## DATA IN THIS EXERCISE
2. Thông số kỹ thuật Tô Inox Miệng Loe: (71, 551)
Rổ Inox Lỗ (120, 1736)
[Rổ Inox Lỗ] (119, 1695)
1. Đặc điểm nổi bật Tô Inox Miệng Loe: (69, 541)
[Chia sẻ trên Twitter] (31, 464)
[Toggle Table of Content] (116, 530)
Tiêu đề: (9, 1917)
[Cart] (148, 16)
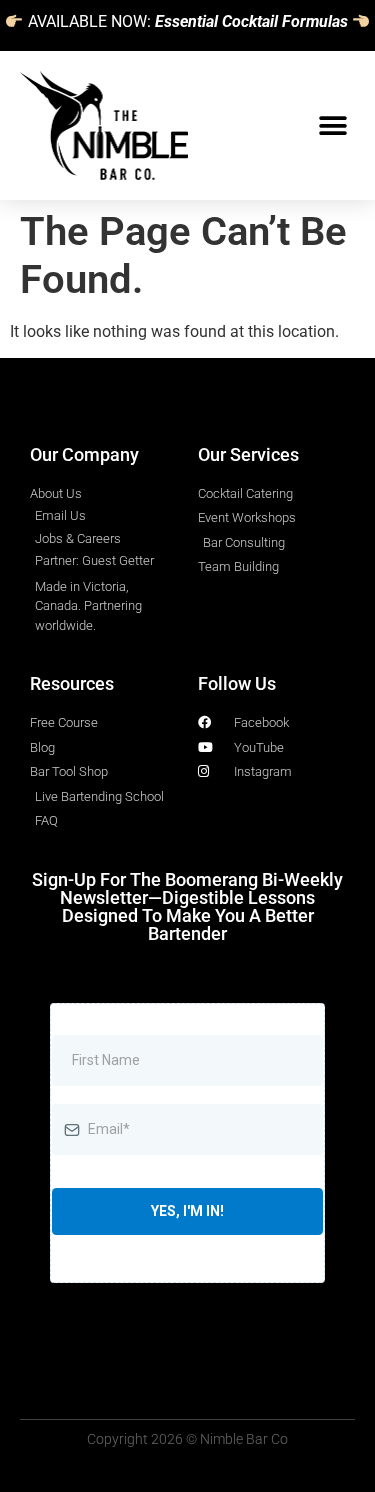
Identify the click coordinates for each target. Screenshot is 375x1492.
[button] (332, 125)
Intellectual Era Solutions (226, 392)
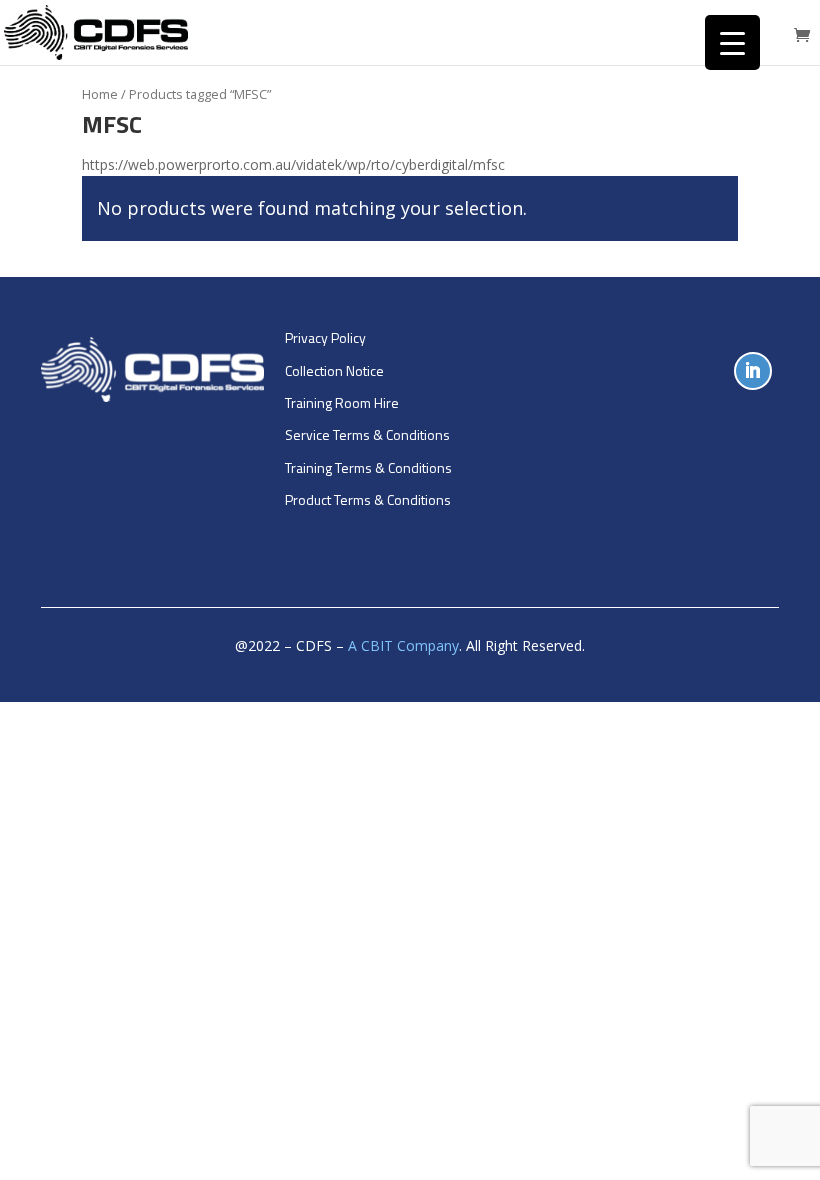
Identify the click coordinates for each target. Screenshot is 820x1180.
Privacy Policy (325, 337)
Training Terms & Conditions (368, 467)
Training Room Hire (342, 402)
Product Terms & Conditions (368, 499)
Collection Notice (334, 370)
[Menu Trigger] (732, 42)
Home (100, 94)
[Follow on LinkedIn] (753, 371)
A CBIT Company (403, 645)
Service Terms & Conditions (367, 434)
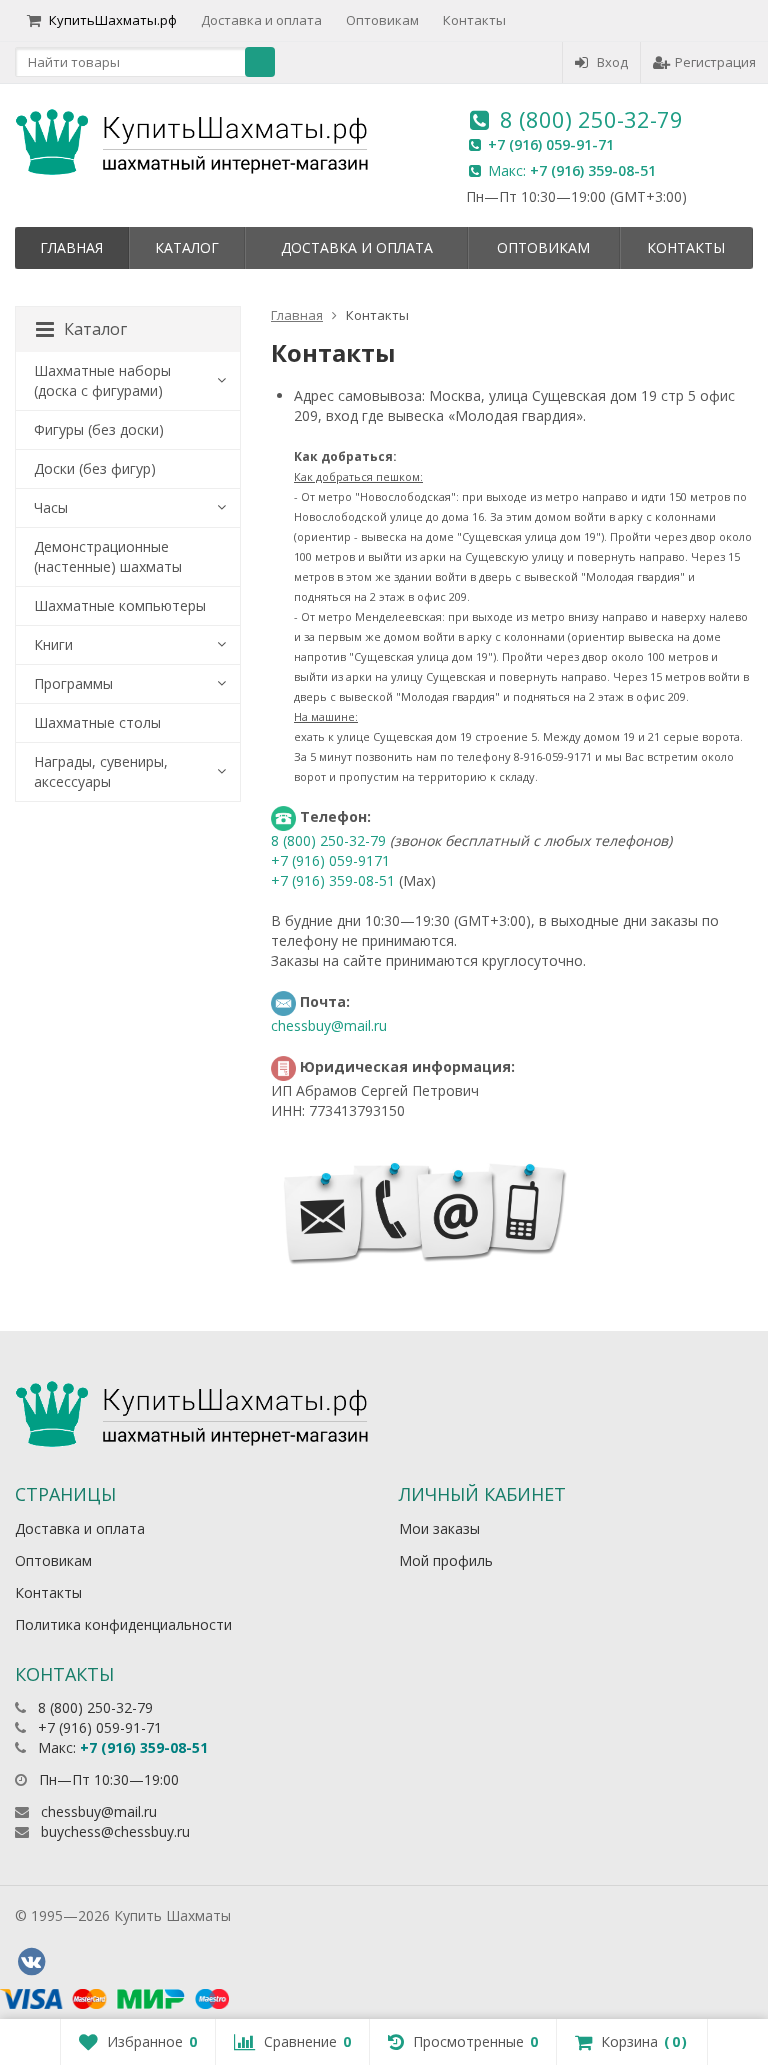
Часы (51, 507)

## PROBLEM DESCRIPTION
The response must repeat exactly the lines above from the one with "Rổ Inox Lỗ (120, 1736)" through the one with "Collection Notice (334, 370)", including both, and must contain no pictures and no other text.

## WORKED SOLUTION
Rổ Inox Lỗ (120, 1736)
[Rổ Inox Lỗ] (119, 1695)
1. Đặc điểm nổi bật Tô Inox Miệng Loe: (69, 541)
[Chia sẻ trên Twitter] (31, 464)
[Toggle Table of Content] (116, 530)
Tiêu đề: (9, 1917)
[Cart] (148, 16)
Identify the click coordinates for each target. Screenshot is 375x1492.
[button] (332, 125)
Intellectual Era Solutions (226, 392)
Identify the click coordinates for each target. Screenshot is 820x1180.
Privacy Policy (325, 337)
Training Terms & Conditions (368, 467)
Training Room Hire (342, 402)
Product Terms & Conditions (368, 499)
Collection Notice (334, 370)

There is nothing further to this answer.